> **What needs to be done**
Reproduce each entry below exactly as it appears.

**** Information given

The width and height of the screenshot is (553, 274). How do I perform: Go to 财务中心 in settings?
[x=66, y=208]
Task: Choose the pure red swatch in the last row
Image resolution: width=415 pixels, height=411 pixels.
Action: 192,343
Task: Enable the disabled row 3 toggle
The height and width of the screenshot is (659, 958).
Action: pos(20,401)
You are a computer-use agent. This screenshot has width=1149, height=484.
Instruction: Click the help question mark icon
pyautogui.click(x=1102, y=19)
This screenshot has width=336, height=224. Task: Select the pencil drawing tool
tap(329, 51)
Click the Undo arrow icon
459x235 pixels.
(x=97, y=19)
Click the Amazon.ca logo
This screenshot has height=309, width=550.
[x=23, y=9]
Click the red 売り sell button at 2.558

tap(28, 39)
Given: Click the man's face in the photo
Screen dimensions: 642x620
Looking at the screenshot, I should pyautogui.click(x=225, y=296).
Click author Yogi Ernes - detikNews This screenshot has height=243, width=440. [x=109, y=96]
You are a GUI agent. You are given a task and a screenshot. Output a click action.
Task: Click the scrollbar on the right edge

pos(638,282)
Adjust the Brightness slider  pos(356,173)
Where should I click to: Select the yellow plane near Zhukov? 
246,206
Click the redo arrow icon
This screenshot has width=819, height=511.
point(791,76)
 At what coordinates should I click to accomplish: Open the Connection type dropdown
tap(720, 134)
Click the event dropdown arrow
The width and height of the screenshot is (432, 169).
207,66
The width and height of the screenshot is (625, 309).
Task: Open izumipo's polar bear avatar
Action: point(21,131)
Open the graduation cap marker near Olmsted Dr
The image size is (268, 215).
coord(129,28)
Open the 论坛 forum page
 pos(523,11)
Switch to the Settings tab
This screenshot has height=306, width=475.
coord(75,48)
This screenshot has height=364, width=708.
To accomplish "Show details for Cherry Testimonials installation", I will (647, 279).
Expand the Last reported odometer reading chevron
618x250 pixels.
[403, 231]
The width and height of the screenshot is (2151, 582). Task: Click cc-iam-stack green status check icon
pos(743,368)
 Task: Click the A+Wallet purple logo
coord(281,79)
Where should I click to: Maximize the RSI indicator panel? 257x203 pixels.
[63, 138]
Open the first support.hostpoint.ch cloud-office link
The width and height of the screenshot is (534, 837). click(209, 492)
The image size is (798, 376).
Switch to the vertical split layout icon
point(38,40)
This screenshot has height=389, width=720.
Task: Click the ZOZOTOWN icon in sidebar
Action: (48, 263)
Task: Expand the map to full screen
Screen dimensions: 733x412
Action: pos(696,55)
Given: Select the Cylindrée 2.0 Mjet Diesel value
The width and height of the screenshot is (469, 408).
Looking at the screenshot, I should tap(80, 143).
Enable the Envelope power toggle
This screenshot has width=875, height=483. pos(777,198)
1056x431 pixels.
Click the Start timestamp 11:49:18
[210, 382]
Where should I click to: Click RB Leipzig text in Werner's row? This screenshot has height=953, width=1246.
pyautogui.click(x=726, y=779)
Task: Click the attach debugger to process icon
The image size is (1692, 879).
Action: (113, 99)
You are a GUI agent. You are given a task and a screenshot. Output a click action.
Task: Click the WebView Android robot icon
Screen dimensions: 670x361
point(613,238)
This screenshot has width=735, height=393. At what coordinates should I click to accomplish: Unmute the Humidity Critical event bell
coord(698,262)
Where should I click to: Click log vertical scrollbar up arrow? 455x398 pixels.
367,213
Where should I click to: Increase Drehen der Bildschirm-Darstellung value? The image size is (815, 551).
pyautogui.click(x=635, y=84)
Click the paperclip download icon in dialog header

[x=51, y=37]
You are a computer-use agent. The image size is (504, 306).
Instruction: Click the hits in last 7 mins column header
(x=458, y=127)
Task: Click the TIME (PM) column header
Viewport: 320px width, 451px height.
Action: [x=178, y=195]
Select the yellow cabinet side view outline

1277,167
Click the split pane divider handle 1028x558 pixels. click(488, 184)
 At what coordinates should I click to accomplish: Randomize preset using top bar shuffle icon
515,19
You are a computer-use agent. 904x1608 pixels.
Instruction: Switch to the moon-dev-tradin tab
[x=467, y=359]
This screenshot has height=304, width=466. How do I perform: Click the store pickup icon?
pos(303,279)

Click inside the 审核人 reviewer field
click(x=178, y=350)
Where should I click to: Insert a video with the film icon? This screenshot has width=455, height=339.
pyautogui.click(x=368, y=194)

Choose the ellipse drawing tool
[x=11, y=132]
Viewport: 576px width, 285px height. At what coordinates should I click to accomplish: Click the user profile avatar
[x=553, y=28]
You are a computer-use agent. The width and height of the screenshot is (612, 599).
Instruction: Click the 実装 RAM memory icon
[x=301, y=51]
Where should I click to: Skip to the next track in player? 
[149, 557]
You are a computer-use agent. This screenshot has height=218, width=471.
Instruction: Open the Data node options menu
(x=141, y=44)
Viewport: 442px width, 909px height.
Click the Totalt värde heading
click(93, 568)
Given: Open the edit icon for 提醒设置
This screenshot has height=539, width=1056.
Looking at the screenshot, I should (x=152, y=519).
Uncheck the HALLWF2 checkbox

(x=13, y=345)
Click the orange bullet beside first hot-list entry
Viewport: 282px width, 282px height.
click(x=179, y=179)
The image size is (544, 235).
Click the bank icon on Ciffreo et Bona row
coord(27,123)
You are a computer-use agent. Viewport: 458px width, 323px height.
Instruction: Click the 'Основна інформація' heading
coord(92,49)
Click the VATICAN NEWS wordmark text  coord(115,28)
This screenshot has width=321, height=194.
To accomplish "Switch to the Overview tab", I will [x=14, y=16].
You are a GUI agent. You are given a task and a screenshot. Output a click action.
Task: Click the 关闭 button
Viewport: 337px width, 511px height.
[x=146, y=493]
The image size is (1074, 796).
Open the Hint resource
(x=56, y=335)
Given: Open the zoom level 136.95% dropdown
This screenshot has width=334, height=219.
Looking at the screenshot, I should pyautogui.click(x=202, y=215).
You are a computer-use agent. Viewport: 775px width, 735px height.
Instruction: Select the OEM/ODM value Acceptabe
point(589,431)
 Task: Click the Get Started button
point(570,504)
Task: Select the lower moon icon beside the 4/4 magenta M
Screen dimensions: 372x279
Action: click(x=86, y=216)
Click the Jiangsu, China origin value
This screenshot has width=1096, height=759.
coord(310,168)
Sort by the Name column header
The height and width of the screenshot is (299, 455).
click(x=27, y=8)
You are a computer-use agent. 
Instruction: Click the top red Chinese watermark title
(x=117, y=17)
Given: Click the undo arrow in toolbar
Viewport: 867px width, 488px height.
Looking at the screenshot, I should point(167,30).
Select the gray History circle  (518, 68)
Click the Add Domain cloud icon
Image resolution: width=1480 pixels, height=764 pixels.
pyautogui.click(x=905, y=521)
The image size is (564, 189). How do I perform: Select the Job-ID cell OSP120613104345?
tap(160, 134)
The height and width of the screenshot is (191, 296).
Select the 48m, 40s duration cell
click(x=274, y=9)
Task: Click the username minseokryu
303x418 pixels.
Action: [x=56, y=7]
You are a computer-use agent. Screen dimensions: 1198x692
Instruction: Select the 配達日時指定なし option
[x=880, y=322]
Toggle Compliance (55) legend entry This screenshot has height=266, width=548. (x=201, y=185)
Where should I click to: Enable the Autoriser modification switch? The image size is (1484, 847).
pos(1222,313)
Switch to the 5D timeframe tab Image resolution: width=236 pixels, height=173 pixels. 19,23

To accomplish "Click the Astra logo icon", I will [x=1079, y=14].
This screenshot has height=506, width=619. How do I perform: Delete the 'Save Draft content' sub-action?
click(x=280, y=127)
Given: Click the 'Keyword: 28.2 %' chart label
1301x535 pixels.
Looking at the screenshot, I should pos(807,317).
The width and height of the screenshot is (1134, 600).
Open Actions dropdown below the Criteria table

********

> **Answer box**
The width and height of the screenshot is (553, 274). How do I perform: Go to 财务中心 in settings?
[x=66, y=208]
Task: Choose the pure red swatch in the last row
Image resolution: width=415 pixels, height=411 pixels.
Action: 192,343
Task: Enable the disabled row 3 toggle
The height and width of the screenshot is (659, 958).
Action: pos(20,401)
You are a computer-use agent. This screenshot has width=1149, height=484.
Instruction: Click the help question mark icon
pyautogui.click(x=1102, y=19)
This screenshot has width=336, height=224. Task: Select the pencil drawing tool
tap(329, 51)
Click the Undo arrow icon
459x235 pixels.
(x=97, y=19)
Click the Amazon.ca logo
This screenshot has height=309, width=550.
[x=23, y=9]
Click the red 売り sell button at 2.558

tap(28, 39)
Given: Click the man's face in the photo
Screen dimensions: 642x620
Looking at the screenshot, I should pyautogui.click(x=225, y=296).
Click author Yogi Ernes - detikNews This screenshot has height=243, width=440. [x=109, y=96]
You are a GUI agent. You are given a task and a screenshot. Output a click action.
Task: Click the scrollbar on the right edge

pos(638,282)
Adjust the Brightness slider  pos(356,173)
Where should I click to: Select the yellow plane near Zhukov? 
246,206
Click the redo arrow icon
This screenshot has width=819, height=511.
point(791,76)
 At what coordinates should I click to accomplish: Open the Connection type dropdown
tap(720, 134)
Click the event dropdown arrow
The width and height of the screenshot is (432, 169).
207,66
The width and height of the screenshot is (625, 309).
Task: Open izumipo's polar bear avatar
Action: point(21,131)
Open the graduation cap marker near Olmsted Dr
The image size is (268, 215).
coord(129,28)
Open the 论坛 forum page
 pos(523,11)
Switch to the Settings tab
This screenshot has height=306, width=475.
coord(75,48)
This screenshot has height=364, width=708.
To accomplish "Show details for Cherry Testimonials installation", I will (647, 279).
Expand the Last reported odometer reading chevron
618x250 pixels.
[403, 231]
The width and height of the screenshot is (2151, 582). Task: Click cc-iam-stack green status check icon
pos(743,368)
 Task: Click the A+Wallet purple logo
coord(281,79)
Where should I click to: Maximize the RSI indicator panel? 257x203 pixels.
[63, 138]
Open the first support.hostpoint.ch cloud-office link
The width and height of the screenshot is (534, 837). click(209, 492)
The image size is (798, 376).
Switch to the vertical split layout icon
point(38,40)
This screenshot has height=389, width=720.
Task: Click the ZOZOTOWN icon in sidebar
Action: (48, 263)
Task: Expand the map to full screen
Screen dimensions: 733x412
Action: pos(696,55)
Given: Select the Cylindrée 2.0 Mjet Diesel value
The width and height of the screenshot is (469, 408).
Looking at the screenshot, I should tap(80, 143).
Enable the Envelope power toggle
This screenshot has width=875, height=483. pos(777,198)
1056x431 pixels.
Click the Start timestamp 11:49:18
[210, 382]
Where should I click to: Click RB Leipzig text in Werner's row? This screenshot has height=953, width=1246.
pyautogui.click(x=726, y=779)
Task: Click the attach debugger to process icon
The image size is (1692, 879).
Action: (113, 99)
You are a GUI agent. You are given a task and a screenshot. Output a click action.
Task: Click the WebView Android robot icon
Screen dimensions: 670x361
point(613,238)
This screenshot has width=735, height=393. At what coordinates should I click to accomplish: Unmute the Humidity Critical event bell
coord(698,262)
Where should I click to: Click log vertical scrollbar up arrow? 455x398 pixels.
367,213
Where should I click to: Increase Drehen der Bildschirm-Darstellung value? The image size is (815, 551).
pyautogui.click(x=635, y=84)
Click the paperclip download icon in dialog header

[x=51, y=37]
You are a computer-use agent. The image size is (504, 306).
Instruction: Click the hits in last 7 mins column header
(x=458, y=127)
Task: Click the TIME (PM) column header
Viewport: 320px width, 451px height.
Action: [x=178, y=195]
Select the yellow cabinet side view outline

1277,167
Click the split pane divider handle 1028x558 pixels. click(488, 184)
 At what coordinates should I click to accomplish: Randomize preset using top bar shuffle icon
515,19
You are a computer-use agent. 904x1608 pixels.
Instruction: Switch to the moon-dev-tradin tab
[x=467, y=359]
This screenshot has height=304, width=466. How do I perform: Click the store pickup icon?
pos(303,279)

Click inside the 审核人 reviewer field
click(x=178, y=350)
Where should I click to: Insert a video with the film icon? This screenshot has width=455, height=339.
pyautogui.click(x=368, y=194)

Choose the ellipse drawing tool
[x=11, y=132]
Viewport: 576px width, 285px height. At what coordinates should I click to accomplish: Click the user profile avatar
[x=553, y=28]
You are a computer-use agent. The width and height of the screenshot is (612, 599).
Instruction: Click the 実装 RAM memory icon
[x=301, y=51]
Where should I click to: Skip to the next track in player? 
[149, 557]
You are a computer-use agent. This screenshot has height=218, width=471.
Instruction: Open the Data node options menu
(x=141, y=44)
Viewport: 442px width, 909px height.
Click the Totalt värde heading
click(93, 568)
Given: Open the edit icon for 提醒设置
This screenshot has height=539, width=1056.
Looking at the screenshot, I should (x=152, y=519).
Uncheck the HALLWF2 checkbox

(x=13, y=345)
Click the orange bullet beside first hot-list entry
Viewport: 282px width, 282px height.
click(x=179, y=179)
The image size is (544, 235).
Click the bank icon on Ciffreo et Bona row
coord(27,123)
You are a computer-use agent. Viewport: 458px width, 323px height.
Instruction: Click the 'Основна інформація' heading
coord(92,49)
Click the VATICAN NEWS wordmark text  coord(115,28)
This screenshot has width=321, height=194.
To accomplish "Switch to the Overview tab", I will [x=14, y=16].
You are a GUI agent. You are given a task and a screenshot. Output a click action.
Task: Click the 关闭 button
Viewport: 337px width, 511px height.
[x=146, y=493]
The image size is (1074, 796).
Open the Hint resource
(x=56, y=335)
Given: Open the zoom level 136.95% dropdown
This screenshot has width=334, height=219.
Looking at the screenshot, I should pyautogui.click(x=202, y=215).
You are a computer-use agent. Viewport: 775px width, 735px height.
Instruction: Select the OEM/ODM value Acceptabe
point(589,431)
 Task: Click the Get Started button
point(570,504)
Task: Select the lower moon icon beside the 4/4 magenta M
Screen dimensions: 372x279
Action: click(x=86, y=216)
Click the Jiangsu, China origin value
This screenshot has width=1096, height=759.
coord(310,168)
Sort by the Name column header
The height and width of the screenshot is (299, 455).
click(x=27, y=8)
You are a computer-use agent. 
Instruction: Click the top red Chinese watermark title
(x=117, y=17)
Given: Click the undo arrow in toolbar
Viewport: 867px width, 488px height.
Looking at the screenshot, I should point(167,30).
Select the gray History circle  (518, 68)
Click the Add Domain cloud icon
Image resolution: width=1480 pixels, height=764 pixels.
pyautogui.click(x=905, y=521)
The image size is (564, 189). How do I perform: Select the Job-ID cell OSP120613104345?
tap(160, 134)
The height and width of the screenshot is (191, 296).
Select the 48m, 40s duration cell
click(x=274, y=9)
Task: Click the username minseokryu
303x418 pixels.
Action: [x=56, y=7]
You are a computer-use agent. Screen dimensions: 1198x692
Instruction: Select the 配達日時指定なし option
[x=880, y=322]
Toggle Compliance (55) legend entry This screenshot has height=266, width=548. (x=201, y=185)
Where should I click to: Enable the Autoriser modification switch? The image size is (1484, 847).
pos(1222,313)
Switch to the 5D timeframe tab Image resolution: width=236 pixels, height=173 pixels. 19,23

To accomplish "Click the Astra logo icon", I will [x=1079, y=14].
This screenshot has height=506, width=619. How do I perform: Delete the 'Save Draft content' sub-action?
click(x=280, y=127)
Given: Click the 'Keyword: 28.2 %' chart label
1301x535 pixels.
Looking at the screenshot, I should pos(807,317).
The width and height of the screenshot is (1134, 600).
Open Actions dropdown below the Criteria table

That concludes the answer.